• TASK GOAL: Set down each entry from the block beneath, exactly as written.

### EXTRACTED MATERIAL

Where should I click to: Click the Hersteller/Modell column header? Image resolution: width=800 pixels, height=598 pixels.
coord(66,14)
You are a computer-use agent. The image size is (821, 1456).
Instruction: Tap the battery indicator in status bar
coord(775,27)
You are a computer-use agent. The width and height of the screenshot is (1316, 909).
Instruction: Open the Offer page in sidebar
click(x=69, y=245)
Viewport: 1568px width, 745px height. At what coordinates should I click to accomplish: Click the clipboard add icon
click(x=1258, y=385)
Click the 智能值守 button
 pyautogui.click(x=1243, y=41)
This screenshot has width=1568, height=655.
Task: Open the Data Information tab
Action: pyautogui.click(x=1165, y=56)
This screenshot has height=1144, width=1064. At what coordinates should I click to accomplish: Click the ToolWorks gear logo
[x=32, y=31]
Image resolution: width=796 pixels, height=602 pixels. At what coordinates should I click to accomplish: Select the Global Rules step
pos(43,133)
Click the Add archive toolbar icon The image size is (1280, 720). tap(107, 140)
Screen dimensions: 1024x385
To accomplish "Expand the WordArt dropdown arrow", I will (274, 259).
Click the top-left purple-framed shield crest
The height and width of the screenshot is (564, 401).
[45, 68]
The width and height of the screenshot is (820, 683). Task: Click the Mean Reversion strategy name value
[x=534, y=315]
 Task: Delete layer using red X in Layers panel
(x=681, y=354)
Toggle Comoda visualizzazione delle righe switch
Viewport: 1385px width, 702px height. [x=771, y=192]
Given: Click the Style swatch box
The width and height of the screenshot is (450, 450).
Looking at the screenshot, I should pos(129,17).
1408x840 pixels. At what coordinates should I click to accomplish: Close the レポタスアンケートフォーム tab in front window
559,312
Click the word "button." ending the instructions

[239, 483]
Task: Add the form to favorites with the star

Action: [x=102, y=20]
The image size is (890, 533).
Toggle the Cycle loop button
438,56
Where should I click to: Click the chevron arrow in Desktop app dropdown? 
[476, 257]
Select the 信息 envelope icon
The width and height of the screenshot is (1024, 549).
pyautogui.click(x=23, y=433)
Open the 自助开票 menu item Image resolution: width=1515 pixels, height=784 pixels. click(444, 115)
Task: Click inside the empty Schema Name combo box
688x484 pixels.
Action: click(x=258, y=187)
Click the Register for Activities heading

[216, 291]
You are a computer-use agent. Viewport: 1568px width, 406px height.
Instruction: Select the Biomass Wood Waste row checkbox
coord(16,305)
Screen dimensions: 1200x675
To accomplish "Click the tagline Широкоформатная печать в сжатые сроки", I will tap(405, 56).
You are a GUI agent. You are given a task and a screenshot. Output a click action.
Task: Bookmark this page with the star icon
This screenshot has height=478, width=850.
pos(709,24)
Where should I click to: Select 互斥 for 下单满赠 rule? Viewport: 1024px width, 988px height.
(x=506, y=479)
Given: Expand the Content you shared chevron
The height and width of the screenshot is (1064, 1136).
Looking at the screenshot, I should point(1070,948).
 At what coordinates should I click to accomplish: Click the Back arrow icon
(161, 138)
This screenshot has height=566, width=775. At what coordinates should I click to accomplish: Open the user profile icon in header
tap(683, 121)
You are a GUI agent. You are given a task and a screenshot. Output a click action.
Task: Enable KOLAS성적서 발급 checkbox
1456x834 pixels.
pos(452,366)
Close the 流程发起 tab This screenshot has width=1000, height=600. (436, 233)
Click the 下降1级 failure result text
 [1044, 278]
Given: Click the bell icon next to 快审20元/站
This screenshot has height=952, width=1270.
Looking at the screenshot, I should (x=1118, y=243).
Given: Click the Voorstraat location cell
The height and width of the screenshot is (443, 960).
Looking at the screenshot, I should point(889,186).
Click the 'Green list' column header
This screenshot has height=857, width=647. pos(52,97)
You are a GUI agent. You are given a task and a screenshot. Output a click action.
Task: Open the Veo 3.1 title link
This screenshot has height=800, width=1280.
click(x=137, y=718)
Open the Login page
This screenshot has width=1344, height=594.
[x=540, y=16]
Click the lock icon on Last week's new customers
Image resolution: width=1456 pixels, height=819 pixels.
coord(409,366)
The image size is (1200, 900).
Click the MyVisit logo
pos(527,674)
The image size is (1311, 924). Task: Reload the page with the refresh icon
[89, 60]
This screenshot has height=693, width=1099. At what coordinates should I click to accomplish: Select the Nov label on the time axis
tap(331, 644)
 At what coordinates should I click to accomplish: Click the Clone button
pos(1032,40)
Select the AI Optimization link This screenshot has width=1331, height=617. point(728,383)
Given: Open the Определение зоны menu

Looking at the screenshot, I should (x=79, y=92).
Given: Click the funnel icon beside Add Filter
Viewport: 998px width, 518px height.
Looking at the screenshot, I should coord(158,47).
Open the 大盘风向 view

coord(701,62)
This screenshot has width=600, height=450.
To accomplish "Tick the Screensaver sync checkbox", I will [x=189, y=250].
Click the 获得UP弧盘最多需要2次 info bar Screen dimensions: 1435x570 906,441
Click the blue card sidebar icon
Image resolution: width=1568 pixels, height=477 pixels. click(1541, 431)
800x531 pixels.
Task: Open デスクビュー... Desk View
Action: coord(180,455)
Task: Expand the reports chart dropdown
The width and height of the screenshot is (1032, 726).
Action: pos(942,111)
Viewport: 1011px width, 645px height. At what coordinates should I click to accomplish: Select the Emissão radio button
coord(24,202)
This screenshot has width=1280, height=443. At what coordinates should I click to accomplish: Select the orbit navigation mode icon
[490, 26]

######

• RESPONSE AREA:
Where should I click to: Click the Hersteller/Modell column header? Image resolution: width=800 pixels, height=598 pixels.
coord(66,14)
You are a computer-use agent. The image size is (821, 1456).
Instruction: Tap the battery indicator in status bar
coord(775,27)
You are a computer-use agent. The width and height of the screenshot is (1316, 909).
Instruction: Open the Offer page in sidebar
click(x=69, y=245)
Viewport: 1568px width, 745px height. At what coordinates should I click to accomplish: Click the clipboard add icon
click(x=1258, y=385)
Click the 智能值守 button
 pyautogui.click(x=1243, y=41)
This screenshot has width=1568, height=655.
Task: Open the Data Information tab
Action: pyautogui.click(x=1165, y=56)
This screenshot has height=1144, width=1064. At what coordinates should I click to accomplish: Click the ToolWorks gear logo
[x=32, y=31]
Image resolution: width=796 pixels, height=602 pixels. At what coordinates should I click to accomplish: Select the Global Rules step
pos(43,133)
Click the Add archive toolbar icon The image size is (1280, 720). tap(107, 140)
Screen dimensions: 1024x385
To accomplish "Expand the WordArt dropdown arrow", I will (274, 259).
Click the top-left purple-framed shield crest
The height and width of the screenshot is (564, 401).
[45, 68]
The width and height of the screenshot is (820, 683). Task: Click the Mean Reversion strategy name value
[x=534, y=315]
 Task: Delete layer using red X in Layers panel
(x=681, y=354)
Toggle Comoda visualizzazione delle righe switch
Viewport: 1385px width, 702px height. [x=771, y=192]
Given: Click the Style swatch box
The width and height of the screenshot is (450, 450).
Looking at the screenshot, I should pos(129,17).
1408x840 pixels. At what coordinates should I click to accomplish: Close the レポタスアンケートフォーム tab in front window
559,312
Click the word "button." ending the instructions

[239, 483]
Task: Add the form to favorites with the star

Action: [x=102, y=20]
The image size is (890, 533).
Toggle the Cycle loop button
438,56
Where should I click to: Click the chevron arrow in Desktop app dropdown? 
[476, 257]
Select the 信息 envelope icon
The width and height of the screenshot is (1024, 549).
pyautogui.click(x=23, y=433)
Open the 自助开票 menu item Image resolution: width=1515 pixels, height=784 pixels. click(444, 115)
Task: Click inside the empty Schema Name combo box
688x484 pixels.
Action: click(x=258, y=187)
Click the Register for Activities heading

[216, 291]
You are a computer-use agent. Viewport: 1568px width, 406px height.
Instruction: Select the Biomass Wood Waste row checkbox
coord(16,305)
Screen dimensions: 1200x675
To accomplish "Click the tagline Широкоформатная печать в сжатые сроки", I will tap(405, 56).
You are a GUI agent. You are given a task and a screenshot. Output a click action.
Task: Bookmark this page with the star icon
This screenshot has height=478, width=850.
pos(709,24)
Where should I click to: Select 互斥 for 下单满赠 rule? Viewport: 1024px width, 988px height.
(x=506, y=479)
Given: Expand the Content you shared chevron
The height and width of the screenshot is (1064, 1136).
Looking at the screenshot, I should point(1070,948).
 At what coordinates should I click to accomplish: Click the Back arrow icon
(161, 138)
This screenshot has height=566, width=775. At what coordinates should I click to accomplish: Open the user profile icon in header
tap(683, 121)
You are a GUI agent. You are given a task and a screenshot. Output a click action.
Task: Enable KOLAS성적서 발급 checkbox
1456x834 pixels.
pos(452,366)
Close the 流程发起 tab This screenshot has width=1000, height=600. (436, 233)
Click the 下降1级 failure result text
 [1044, 278]
Given: Click the bell icon next to 快审20元/站
This screenshot has height=952, width=1270.
Looking at the screenshot, I should (x=1118, y=243).
Given: Click the Voorstraat location cell
The height and width of the screenshot is (443, 960).
Looking at the screenshot, I should point(889,186).
Click the 'Green list' column header
This screenshot has height=857, width=647. pos(52,97)
You are a GUI agent. You are given a task and a screenshot. Output a click action.
Task: Open the Veo 3.1 title link
This screenshot has height=800, width=1280.
click(x=137, y=718)
Open the Login page
This screenshot has width=1344, height=594.
[x=540, y=16]
Click the lock icon on Last week's new customers
Image resolution: width=1456 pixels, height=819 pixels.
coord(409,366)
The image size is (1200, 900).
Click the MyVisit logo
pos(527,674)
The image size is (1311, 924). Task: Reload the page with the refresh icon
[89, 60]
This screenshot has height=693, width=1099. At what coordinates should I click to accomplish: Select the Nov label on the time axis
tap(331, 644)
 At what coordinates should I click to accomplish: Click the Clone button
pos(1032,40)
Select the AI Optimization link This screenshot has width=1331, height=617. point(728,383)
Given: Open the Определение зоны menu

Looking at the screenshot, I should (x=79, y=92).
Given: Click the funnel icon beside Add Filter
Viewport: 998px width, 518px height.
Looking at the screenshot, I should coord(158,47).
Open the 大盘风向 view

coord(701,62)
This screenshot has width=600, height=450.
To accomplish "Tick the Screensaver sync checkbox", I will [x=189, y=250].
Click the 获得UP弧盘最多需要2次 info bar Screen dimensions: 1435x570 906,441
Click the blue card sidebar icon
Image resolution: width=1568 pixels, height=477 pixels. click(1541, 431)
800x531 pixels.
Task: Open デスクビュー... Desk View
Action: coord(180,455)
Task: Expand the reports chart dropdown
The width and height of the screenshot is (1032, 726).
Action: pos(942,111)
Viewport: 1011px width, 645px height. At what coordinates should I click to accomplish: Select the Emissão radio button
coord(24,202)
This screenshot has width=1280, height=443. At what coordinates should I click to accomplish: Select the orbit navigation mode icon
[490, 26]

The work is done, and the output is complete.